How to efficiently run concurrent inferences with DeepSpeech model

RiemannZeta · February 19, 2019, 7:41pm

Flask App Code

app = Flask(__name__)
model = model.load_model()


@app.route('/api',methods=['POST'])
def predict():
	# Get the data from the POST request.
	data = request.stream
	fin = wave.open(data)
	fs = fin.getframerate()
	audio = np.frombuffer(fin.readframes(fin.getnframes()), np.int16)
	audio_length = fin.getnframes() * (1/16000)
	fin.close()
	inference_start = timer()
	solution = model.stt(audio, fs)
	inference_end = timer() - inference_start
	resp = {'solution':solution.strip(),'error':False,"time":inference_end}
	return jsonify(resp)
if __name__ == '__main__':
    app.run(host="0.0.0.0",port=5001)

I’m trying to deploy a trained DeepSpeech model with flask. For the CPU version of DeepSpeech I can use uwsgi/nginx to create multiple workers that can run the inferencing in parallel. For the GPU however, the model is too large to concurrently load multiple times.
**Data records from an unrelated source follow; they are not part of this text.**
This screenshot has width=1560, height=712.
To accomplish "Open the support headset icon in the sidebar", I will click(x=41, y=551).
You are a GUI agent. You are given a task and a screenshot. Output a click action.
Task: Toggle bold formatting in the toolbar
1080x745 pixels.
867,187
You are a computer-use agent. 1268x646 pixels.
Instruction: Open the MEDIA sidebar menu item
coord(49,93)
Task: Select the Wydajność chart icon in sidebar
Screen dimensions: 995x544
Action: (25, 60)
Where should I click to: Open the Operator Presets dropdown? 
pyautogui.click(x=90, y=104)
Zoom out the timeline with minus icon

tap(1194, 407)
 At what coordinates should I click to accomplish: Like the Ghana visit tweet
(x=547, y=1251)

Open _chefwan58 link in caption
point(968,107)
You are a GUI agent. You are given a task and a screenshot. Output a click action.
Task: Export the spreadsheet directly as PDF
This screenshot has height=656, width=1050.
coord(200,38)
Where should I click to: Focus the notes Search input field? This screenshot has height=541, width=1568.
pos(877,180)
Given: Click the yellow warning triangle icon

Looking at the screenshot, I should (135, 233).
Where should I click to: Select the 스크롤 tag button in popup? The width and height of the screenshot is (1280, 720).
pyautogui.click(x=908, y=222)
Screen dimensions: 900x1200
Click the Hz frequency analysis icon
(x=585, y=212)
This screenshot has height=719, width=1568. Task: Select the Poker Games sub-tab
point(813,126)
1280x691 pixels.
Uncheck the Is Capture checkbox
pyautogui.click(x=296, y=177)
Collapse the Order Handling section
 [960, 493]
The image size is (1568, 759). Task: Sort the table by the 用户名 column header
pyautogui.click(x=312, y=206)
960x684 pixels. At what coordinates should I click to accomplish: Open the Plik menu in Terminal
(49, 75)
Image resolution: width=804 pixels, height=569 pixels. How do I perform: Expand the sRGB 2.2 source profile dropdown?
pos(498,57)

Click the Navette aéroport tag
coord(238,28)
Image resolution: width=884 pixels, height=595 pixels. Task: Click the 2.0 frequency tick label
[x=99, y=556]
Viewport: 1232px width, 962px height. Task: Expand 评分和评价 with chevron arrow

As I am not very experienced with ML deployment, I was hoping someone could explain how to deploy a GPU DeepSpeech model to be able to handle multiple concurrent requests efficiently.

lissyx · February 20, 2019, 9:15am

As much as I can tell, I don’t think any sharing is possible. You could try to load multiple models as long as they all fit in your GPU memory, but my experiments on that were not very conclusive.